Before evacuating a PW, attach a tag to him. You can make these tags yourself. The format for the tags is given in the following illustration. The battalion S2 should be able to supply these tags.


Enemy documents and equipment are good sources of information. Documents may be official (maps, orders, records, photos) or personal (letters or diaries).

If such items are not handled properly, the information in them may become lost or outdated. Give them to your leader quickly. Tag each item using the form shown above. If the item was found on a PW, put that PW's name on the tag.

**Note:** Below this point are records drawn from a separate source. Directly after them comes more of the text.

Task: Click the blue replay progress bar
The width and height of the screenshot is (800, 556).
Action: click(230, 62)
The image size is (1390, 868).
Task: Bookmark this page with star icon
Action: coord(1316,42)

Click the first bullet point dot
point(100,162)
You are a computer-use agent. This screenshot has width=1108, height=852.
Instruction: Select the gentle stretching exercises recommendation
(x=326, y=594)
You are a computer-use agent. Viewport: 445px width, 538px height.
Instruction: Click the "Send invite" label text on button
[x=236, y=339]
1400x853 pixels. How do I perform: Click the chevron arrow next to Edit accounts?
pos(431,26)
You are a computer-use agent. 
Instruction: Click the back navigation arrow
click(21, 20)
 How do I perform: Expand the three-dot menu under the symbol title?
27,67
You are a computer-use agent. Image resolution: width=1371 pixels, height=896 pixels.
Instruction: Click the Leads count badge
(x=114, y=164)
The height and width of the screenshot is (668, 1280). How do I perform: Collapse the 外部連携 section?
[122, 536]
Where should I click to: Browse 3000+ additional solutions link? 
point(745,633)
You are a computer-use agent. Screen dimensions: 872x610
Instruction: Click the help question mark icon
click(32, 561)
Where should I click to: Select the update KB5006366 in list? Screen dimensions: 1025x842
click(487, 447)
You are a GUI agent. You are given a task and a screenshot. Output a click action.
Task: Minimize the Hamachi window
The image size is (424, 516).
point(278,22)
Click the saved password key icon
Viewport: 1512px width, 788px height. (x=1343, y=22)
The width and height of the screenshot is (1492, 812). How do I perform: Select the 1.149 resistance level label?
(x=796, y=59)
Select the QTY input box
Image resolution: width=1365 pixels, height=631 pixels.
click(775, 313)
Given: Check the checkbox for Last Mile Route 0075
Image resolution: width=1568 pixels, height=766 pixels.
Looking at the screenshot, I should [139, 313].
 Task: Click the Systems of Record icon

The enemy must not get information about US operations. This means that you and your fellow soldiers must:

  • Practice camouflage principles and techniques.
  • Practice noise and light discipline.
  • Practice field sanitation.
  • Use proper radiotelephone procedure.
  • Use the challenge and password properly.
  • Not take personal letters or pictures into combat areas.
  • Not keep diaries in combat areas.
  • Be careful when discussing military affairs (the enemy may be listening).
  • Use only authorized codes.
  • Abide by the Code of Conduct (if captured).
  • Report any soldier or civilian who is believed to be serving or sympathetic with the enemy.
  • Report anyone who tries to get information about US operations.
  • Destroy all maps or important documents if capture is imminent.
  • Not discuss military operations in public areas.
  • Discuss military operations only with those persons having a need to know the information.
  • Remind fellow soldiers of their counterintelligence responsibilities.